Avenida de los Insurgentes runs for nearly 30 kilometers through Mexico City and although I’ll go almost anywhere on my bicycle to avoid the capital’s often insane congestion, I usually try to avoid it.
Jostling for space among the cars and trucks crammed into the two carriageways — there is a dedicated bus lane down the middle of the road — requires nerve-fraying dodging and too many stops and starts for someone whose patience is tested to the extreme by being stuck in traffic.
But since June, cyclists have had much of the key north-south city route all to themselves as the capital’s government, like many around the world, has rolled out emergency bike lanes to encourage safe, socially distant travel during Covid-19.
Already, the number of cyclists on the 54 kilometers of new paths down major arteries has doubled, amid ambitious goals to put cycling on the map for residents of a metropolis where you could knit nine sweaters or read Marcel Proust’s Remembrance of Things Past nearly one and a half times in the hours people spend stuck in rush hour traffic every year.
With more than 252,000 bike trips a day, according to the city government — only 2% of total journeys made in the city — the Mexican capital has further to go than most other major cities that have expanded their cycling networks during Covid. But in the past six weeks, nearly 5,000 cyclists have tried pedal power on the Insurgentes emergency cycle paths, despite Mexico City’s worrisome pollution and the fact that last year it ranked 80th out of 90 cities in an annual international survey of cycle friendliness. On a path on another major artery, cycle use has risen 64%.
Covid cases and deaths are still on the rise in the city. But the economy is fast opening up, and the center is thronged despite attempts to restrict access, making cycling increasingly appealing. But even pre-coronavirus, bicycles were on the city government’s radar as it planned to make one of the world’s most congested cities greener and cleaner.
Mayor Claudia Sheinbaum, a climate change expert close to President López Obrador and seen as a likely future presidential candidate, has unveiled plans to install solar panels on the roofs of 300 public buildings under a program dubbed “sun city.”
The capital’s emblematic Chapultepec park is also being expanded.
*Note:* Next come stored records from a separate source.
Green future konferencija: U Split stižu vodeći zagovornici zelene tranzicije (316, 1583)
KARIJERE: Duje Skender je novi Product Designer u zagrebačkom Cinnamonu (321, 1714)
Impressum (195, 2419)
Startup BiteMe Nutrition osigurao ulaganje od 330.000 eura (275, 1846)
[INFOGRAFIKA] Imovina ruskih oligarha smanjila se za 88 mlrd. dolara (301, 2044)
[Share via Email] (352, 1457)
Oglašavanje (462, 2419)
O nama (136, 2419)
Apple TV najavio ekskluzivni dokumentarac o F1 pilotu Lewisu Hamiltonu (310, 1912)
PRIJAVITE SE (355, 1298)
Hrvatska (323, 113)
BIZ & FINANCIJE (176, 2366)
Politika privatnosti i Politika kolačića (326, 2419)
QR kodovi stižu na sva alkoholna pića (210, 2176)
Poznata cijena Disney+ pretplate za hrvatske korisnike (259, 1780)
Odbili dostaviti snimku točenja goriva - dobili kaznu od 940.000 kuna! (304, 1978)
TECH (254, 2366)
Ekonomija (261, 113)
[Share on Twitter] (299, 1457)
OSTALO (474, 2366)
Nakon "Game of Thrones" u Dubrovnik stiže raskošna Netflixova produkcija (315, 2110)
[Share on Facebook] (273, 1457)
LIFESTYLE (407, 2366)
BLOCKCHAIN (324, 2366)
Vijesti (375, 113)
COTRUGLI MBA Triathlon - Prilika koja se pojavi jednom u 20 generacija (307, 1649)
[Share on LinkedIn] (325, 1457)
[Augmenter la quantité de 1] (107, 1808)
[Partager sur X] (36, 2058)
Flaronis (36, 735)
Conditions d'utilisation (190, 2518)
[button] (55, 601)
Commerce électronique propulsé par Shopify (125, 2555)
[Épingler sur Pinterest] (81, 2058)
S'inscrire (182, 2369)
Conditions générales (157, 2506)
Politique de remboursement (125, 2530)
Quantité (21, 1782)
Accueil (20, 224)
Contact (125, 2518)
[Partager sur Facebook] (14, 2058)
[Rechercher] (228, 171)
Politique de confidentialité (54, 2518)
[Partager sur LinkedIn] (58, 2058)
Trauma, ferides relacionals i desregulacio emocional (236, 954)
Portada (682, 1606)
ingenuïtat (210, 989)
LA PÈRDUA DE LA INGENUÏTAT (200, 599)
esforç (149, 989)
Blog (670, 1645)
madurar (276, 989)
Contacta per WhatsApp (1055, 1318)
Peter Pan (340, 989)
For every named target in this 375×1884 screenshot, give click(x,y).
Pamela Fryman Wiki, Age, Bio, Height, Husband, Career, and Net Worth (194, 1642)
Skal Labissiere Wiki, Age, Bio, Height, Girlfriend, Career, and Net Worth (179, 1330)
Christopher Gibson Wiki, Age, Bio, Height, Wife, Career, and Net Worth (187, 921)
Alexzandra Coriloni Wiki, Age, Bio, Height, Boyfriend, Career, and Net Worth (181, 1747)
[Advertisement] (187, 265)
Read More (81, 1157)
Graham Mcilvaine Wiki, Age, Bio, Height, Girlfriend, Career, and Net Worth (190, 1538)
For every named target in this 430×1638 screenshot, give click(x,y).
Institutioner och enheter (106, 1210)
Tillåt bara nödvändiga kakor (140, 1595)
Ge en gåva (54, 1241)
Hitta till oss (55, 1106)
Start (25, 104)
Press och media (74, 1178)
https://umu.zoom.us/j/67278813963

A bike and pedestrian “floating path” will link sections now separated by traffic-jammed roads under a master plan designed by Gabriel Orozco, one of Mexico’s most acclaimed living artists.
Despite the volume of cars, 80% of journeys in Mexico City are made on public transport — which ranges from a dingy and limited metro service to creaking pesero minibuses, to modern double-deckers and new electric trolley buses.
The city government sees bicycles as an extension of public transport — something many posh Mexicans wrinkle their noses at. It is rolling out Ecobici, Latin America’s biggest bike-sharing system, beyond its existing 38-square-kilometer reach and putting stations outside metro stops. By 2024, it aims to have 600 kilometers of cycle paths and to have more than doubled bike use from pre-Covid levels.
Bike-sharing should have been a no-brainer in Mexico City — it is largely flat and the weather is mostly good. But poor air quality, safety fears and the size of the city put a brake on things until Ecobici was launched in 2010. The service now has more than 330,000 registered users in the city.
Last year, Mexico City built 98 kilometers of cycle paths, and even before Covid another 70 kilometers were planned. City Transport Minister Andrés Lajous — himself a cyclist — put a bike lane down the central reservation of Reforma, another major avenue, saving cyclists from having to take their chances alongside buses that honk loudly but rarely slow down.
Will cycling stick once Covid abates? For many, the sheer distance of their commute means it is unlikely to replace other means of transport entirely; as one Twitter commentator put it “idiots, Mexico City isn’t designed for bikes.”
But Lajous is upbeat, likening cycling to the mass adoption of Zoom meetings — available and widely overlooked before the pandemic, but now essential. “People are changing their transport habits,” he said.